==== DATASET EXTRACT

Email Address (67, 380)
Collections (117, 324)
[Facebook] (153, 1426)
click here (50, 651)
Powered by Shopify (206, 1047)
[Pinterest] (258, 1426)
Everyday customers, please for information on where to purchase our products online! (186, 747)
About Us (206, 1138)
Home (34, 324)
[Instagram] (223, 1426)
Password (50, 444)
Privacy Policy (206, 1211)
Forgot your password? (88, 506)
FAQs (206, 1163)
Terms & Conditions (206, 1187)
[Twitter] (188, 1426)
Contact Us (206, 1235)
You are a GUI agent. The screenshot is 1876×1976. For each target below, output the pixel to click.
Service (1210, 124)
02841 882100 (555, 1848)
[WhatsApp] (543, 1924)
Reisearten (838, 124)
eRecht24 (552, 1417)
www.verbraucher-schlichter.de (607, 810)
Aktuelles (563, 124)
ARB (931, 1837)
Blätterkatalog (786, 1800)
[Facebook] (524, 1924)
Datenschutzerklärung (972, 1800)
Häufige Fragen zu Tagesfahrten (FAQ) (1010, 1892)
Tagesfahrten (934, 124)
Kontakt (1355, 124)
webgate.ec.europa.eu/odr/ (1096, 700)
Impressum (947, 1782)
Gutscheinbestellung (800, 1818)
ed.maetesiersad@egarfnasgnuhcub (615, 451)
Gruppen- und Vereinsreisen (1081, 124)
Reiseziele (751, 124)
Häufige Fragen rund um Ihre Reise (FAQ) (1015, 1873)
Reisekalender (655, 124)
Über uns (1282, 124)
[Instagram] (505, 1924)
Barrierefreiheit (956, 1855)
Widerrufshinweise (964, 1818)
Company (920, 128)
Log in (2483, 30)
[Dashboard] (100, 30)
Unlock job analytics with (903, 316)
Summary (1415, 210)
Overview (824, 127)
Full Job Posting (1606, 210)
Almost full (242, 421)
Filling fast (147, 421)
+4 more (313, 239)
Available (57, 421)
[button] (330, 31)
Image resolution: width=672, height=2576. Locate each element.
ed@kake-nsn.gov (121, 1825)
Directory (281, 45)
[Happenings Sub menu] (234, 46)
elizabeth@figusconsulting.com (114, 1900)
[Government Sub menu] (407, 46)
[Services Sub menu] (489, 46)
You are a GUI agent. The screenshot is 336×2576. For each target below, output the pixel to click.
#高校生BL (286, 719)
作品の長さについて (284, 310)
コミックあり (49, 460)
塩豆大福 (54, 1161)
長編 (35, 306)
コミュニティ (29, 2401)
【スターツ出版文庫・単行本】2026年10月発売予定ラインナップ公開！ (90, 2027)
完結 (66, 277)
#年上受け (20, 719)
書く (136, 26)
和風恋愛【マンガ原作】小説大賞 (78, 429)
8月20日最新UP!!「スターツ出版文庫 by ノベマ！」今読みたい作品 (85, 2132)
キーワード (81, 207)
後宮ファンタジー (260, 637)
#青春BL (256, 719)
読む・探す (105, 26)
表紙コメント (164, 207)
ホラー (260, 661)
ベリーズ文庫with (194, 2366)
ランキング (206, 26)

========

TASK ITEM
Your task is to transcribe the material, which must come out exactly as written.

WRITTEN SOLUTION
Email Address (67, 380)
Collections (117, 324)
[Facebook] (153, 1426)
click here (50, 651)
Powered by Shopify (206, 1047)
[Pinterest] (258, 1426)
Everyday customers, please for information on where to purchase our products online! (186, 747)
About Us (206, 1138)
Home (34, 324)
[Instagram] (223, 1426)
Password (50, 444)
Privacy Policy (206, 1211)
Forgot your password? (88, 506)
FAQs (206, 1163)
Terms & Conditions (206, 1187)
[Twitter] (188, 1426)
Contact Us (206, 1235)
You are a GUI agent. The screenshot is 1876×1976. For each target below, output the pixel to click.
Service (1210, 124)
02841 882100 (555, 1848)
[WhatsApp] (543, 1924)
Reisearten (838, 124)
eRecht24 (552, 1417)
www.verbraucher-schlichter.de (607, 810)
Aktuelles (563, 124)
ARB (931, 1837)
Blätterkatalog (786, 1800)
[Facebook] (524, 1924)
Datenschutzerklärung (972, 1800)
Häufige Fragen zu Tagesfahrten (FAQ) (1010, 1892)
Tagesfahrten (934, 124)
Kontakt (1355, 124)
webgate.ec.europa.eu/odr/ (1096, 700)
Impressum (947, 1782)
Gutscheinbestellung (800, 1818)
ed.maetesiersad@egarfnasgnuhcub (615, 451)
Gruppen- und Vereinsreisen (1081, 124)
Reiseziele (751, 124)
Häufige Fragen rund um Ihre Reise (FAQ) (1015, 1873)
Reisekalender (655, 124)
Über uns (1282, 124)
[Instagram] (505, 1924)
Barrierefreiheit (956, 1855)
Widerrufshinweise (964, 1818)
Company (920, 128)
Log in (2483, 30)
[Dashboard] (100, 30)
Unlock job analytics with (903, 316)
Summary (1415, 210)
Overview (824, 127)
Full Job Posting (1606, 210)
Almost full (242, 421)
Filling fast (147, 421)
+4 more (313, 239)
Available (57, 421)
[button] (330, 31)
Image resolution: width=672, height=2576. Locate each element.
ed@kake-nsn.gov (121, 1825)
Directory (281, 45)
[Happenings Sub menu] (234, 46)
elizabeth@figusconsulting.com (114, 1900)
[Government Sub menu] (407, 46)
[Services Sub menu] (489, 46)
You are a GUI agent. The screenshot is 336×2576. For each target below, output the pixel to click.
#高校生BL (286, 719)
作品の長さについて (284, 310)
コミックあり (49, 460)
塩豆大福 (54, 1161)
長編 (35, 306)
コミュニティ (29, 2401)
【スターツ出版文庫・単行本】2026年10月発売予定ラインナップ公開！ (90, 2027)
完結 (66, 277)
#年上受け (20, 719)
書く (136, 26)
和風恋愛【マンガ原作】小説大賞 (78, 429)
8月20日最新UP!!「スターツ出版文庫 by ノベマ！」今読みたい作品 (85, 2132)
キーワード (81, 207)
後宮ファンタジー (260, 637)
#青春BL (256, 719)
読む・探す (105, 26)
表紙コメント (164, 207)
ホラー (260, 661)
ベリーズ文庫with (194, 2366)
ランキング (206, 26)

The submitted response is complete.